Copy the records line for line, beginning with the line containing "Click the 8:34" and ending with the line containing "will [x=553, y=911].", both of those lines included.

== SOURCE MATERIAL

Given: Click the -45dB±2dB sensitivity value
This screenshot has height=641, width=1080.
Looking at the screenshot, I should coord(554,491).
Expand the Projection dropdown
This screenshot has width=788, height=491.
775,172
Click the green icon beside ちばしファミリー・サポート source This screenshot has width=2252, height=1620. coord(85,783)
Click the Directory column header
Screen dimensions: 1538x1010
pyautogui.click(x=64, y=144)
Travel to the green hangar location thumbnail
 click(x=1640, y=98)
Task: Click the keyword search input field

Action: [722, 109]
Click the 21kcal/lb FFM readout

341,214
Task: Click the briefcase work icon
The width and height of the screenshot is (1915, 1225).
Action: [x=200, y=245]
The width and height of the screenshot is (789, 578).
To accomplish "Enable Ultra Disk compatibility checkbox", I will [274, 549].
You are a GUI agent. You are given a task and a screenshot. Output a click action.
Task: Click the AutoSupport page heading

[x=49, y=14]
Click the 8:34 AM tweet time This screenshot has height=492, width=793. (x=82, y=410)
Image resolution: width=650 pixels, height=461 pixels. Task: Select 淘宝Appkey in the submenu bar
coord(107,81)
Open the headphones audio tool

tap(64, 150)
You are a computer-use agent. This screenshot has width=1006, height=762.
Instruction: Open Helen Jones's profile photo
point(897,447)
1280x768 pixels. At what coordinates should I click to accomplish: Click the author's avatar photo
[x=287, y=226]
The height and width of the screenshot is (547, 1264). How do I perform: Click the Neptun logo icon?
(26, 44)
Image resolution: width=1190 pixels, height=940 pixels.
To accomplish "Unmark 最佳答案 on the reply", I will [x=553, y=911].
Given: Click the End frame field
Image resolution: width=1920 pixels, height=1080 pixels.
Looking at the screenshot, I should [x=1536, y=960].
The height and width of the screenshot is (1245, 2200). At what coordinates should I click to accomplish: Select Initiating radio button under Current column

====

• EXERCISE SOLUTION:
Click the 8:34 AM tweet time This screenshot has height=492, width=793. (x=82, y=410)
Image resolution: width=650 pixels, height=461 pixels. Task: Select 淘宝Appkey in the submenu bar
coord(107,81)
Open the headphones audio tool

tap(64, 150)
You are a computer-use agent. This screenshot has width=1006, height=762.
Instruction: Open Helen Jones's profile photo
point(897,447)
1280x768 pixels. At what coordinates should I click to accomplish: Click the author's avatar photo
[x=287, y=226]
The height and width of the screenshot is (547, 1264). How do I perform: Click the Neptun logo icon?
(26, 44)
Image resolution: width=1190 pixels, height=940 pixels.
To accomplish "Unmark 最佳答案 on the reply", I will [x=553, y=911].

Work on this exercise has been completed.